Dr. Jonathan Reiner, White House physician to George W. Bush, told CNN's Erin Burnett it was time to invoke the 25th Amendment. "There doesn't seem to be anyone in charge of his care other than the President of the United States, other than the patient," Reiner said.

CNN medical correspondent and neurosurgeon Dr. Sanjay Gupta pronounced the event "Awful, reckless, and heartbreaking."

Multiple news outlets reported that Trump's oldest son, Don Jr., said his father was "acting crazy" and "needed an intervention." Trump's former Comms Director, Anthony Scaramucci, told CNN's Chris Cuomo that Trump was "I don't know, the American Mussolini, standing on the balcony ... we've never had a president stand on that balcony and do what he just did."

With just a few weeks left till Election Day, the choices may never have been so stark: The guy who wears a mask, or the guy who posts videos of himself trouncing a WWE wrestler whose head has been Photoshopped to be a coronavirus cell.

Vote.

'SNL' guest host Chris Rock  

Saturday Night Lost
With scenes like Trump's authoritarian Covita on the balcony, it's never been harder to do satire. The season opener of "Saturday Night Live" proved that on Oct. 3, with a cold open that was an odd recap of the first presidential debate, which felt like eons ago.

Alec Baldwin reprised his tiresome one-note mugging Trump. Jim Carrey played Jim Carrey playing Joe Biden as a demented candidate with memory and anger issues, and Maya Rudolph reprised her Emmy-winning portrayal of Kamala Harris as "Hot Vice President in Charge."

The best part of the skit was Carrey's Biden using a remote to silence Trump and telling people to revel in the "Trumplessness." But with Trump in the hospital and his status at that time unknown, it was more cringe-worthy than funny, and the whole thing felt old, tired, and so last season.

Host Chris Rock added to the discomfort with a ramblingly unfunny both-sides monologue. He ended telling folks to vote, but not before taking down the Democrats as well as Republicans.

"SNL"'s Emmy-winning lesbian comedian Kate McKinnon gave the night's best moment. McKinnon has played "the Notorious RBG" for years, dishing out "Ginsburns" while wearing Ginsburg's trademark lace-collared black robe.

On "SNL" she sat in the audience, dressed as Ginsburg. She looked heavenward with a hand on her heart.

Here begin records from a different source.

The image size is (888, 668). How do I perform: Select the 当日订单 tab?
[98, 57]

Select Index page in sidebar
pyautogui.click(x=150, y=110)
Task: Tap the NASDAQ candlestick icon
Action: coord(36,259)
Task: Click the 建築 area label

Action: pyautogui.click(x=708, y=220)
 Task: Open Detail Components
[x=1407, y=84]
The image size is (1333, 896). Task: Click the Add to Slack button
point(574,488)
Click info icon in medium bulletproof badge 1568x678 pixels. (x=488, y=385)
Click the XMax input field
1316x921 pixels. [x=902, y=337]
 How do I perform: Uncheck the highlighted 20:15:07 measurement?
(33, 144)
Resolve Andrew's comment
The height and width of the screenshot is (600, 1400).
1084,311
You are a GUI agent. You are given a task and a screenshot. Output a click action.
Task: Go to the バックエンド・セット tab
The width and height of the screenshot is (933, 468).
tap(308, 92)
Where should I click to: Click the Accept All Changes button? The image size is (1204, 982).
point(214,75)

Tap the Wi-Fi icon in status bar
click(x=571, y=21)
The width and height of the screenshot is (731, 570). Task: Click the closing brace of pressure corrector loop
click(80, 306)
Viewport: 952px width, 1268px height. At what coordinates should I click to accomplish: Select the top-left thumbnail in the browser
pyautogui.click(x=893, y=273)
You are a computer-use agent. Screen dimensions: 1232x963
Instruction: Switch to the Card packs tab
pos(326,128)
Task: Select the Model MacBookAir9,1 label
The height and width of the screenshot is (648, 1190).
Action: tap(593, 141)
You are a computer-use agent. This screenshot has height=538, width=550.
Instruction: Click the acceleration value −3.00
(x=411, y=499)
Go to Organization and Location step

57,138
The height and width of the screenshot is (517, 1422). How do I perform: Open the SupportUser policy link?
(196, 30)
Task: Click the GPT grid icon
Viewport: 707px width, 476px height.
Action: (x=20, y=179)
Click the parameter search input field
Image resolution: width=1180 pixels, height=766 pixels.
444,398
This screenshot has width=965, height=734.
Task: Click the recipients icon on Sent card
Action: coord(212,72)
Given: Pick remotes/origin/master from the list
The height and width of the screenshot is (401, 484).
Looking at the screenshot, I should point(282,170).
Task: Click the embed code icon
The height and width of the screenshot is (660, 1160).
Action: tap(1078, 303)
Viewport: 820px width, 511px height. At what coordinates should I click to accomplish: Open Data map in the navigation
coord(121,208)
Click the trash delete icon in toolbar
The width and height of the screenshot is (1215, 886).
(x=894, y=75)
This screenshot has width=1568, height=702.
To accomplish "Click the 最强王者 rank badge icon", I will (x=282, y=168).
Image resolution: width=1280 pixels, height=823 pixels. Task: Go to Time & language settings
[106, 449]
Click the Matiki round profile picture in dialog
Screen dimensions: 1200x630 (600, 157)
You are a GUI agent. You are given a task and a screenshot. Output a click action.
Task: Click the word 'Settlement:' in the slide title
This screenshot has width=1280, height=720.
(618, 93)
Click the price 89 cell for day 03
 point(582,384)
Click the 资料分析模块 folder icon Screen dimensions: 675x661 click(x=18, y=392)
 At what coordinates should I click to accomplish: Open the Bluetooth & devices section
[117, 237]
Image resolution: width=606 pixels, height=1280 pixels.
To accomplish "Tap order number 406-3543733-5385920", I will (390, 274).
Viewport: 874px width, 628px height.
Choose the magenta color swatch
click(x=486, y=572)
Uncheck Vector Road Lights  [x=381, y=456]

A graphic on the screen read, "Rest in power."

'SNL's Kate McKinnon as deceased Justice Ruth Bader Ginsberg.  

Later, McKinnon told the press, "For so many of us, Justice Ginsburg was a real-life superhero: a beacon of hope, a warrior for justice, a robed crusader who saved the day time and again. Playing her on 'SNL' was a profound joy because I could always feel the overwhelming love and gratitude that the audience had for her. It was one of the great honors of my life to meet Justice Ginsburg, to shake her hand, and to thank her for her lifetime of service to this country."

One high note; 'SNL' added Black lesbian comedian Punkie Johnson to the cast. She joins McKinnon and Bowen Yang as out queers. Johnson got her start at the prestigious The Comedy Store and is only the second Black lesbian on the show in 46 seasons. Danitra Vance, who was on "SNL" in the 1980s, was the first, but was not out to audiences at the time.

Finally, Netflix knows us and loves us, and so they dropped the sixth and final season of "Schitt's Creek" early. The series swept the entire comedy category of the Emmys a few weeks ago, and if you needed some queer TV with beloved characters to help you navigate this hellscape, this is it.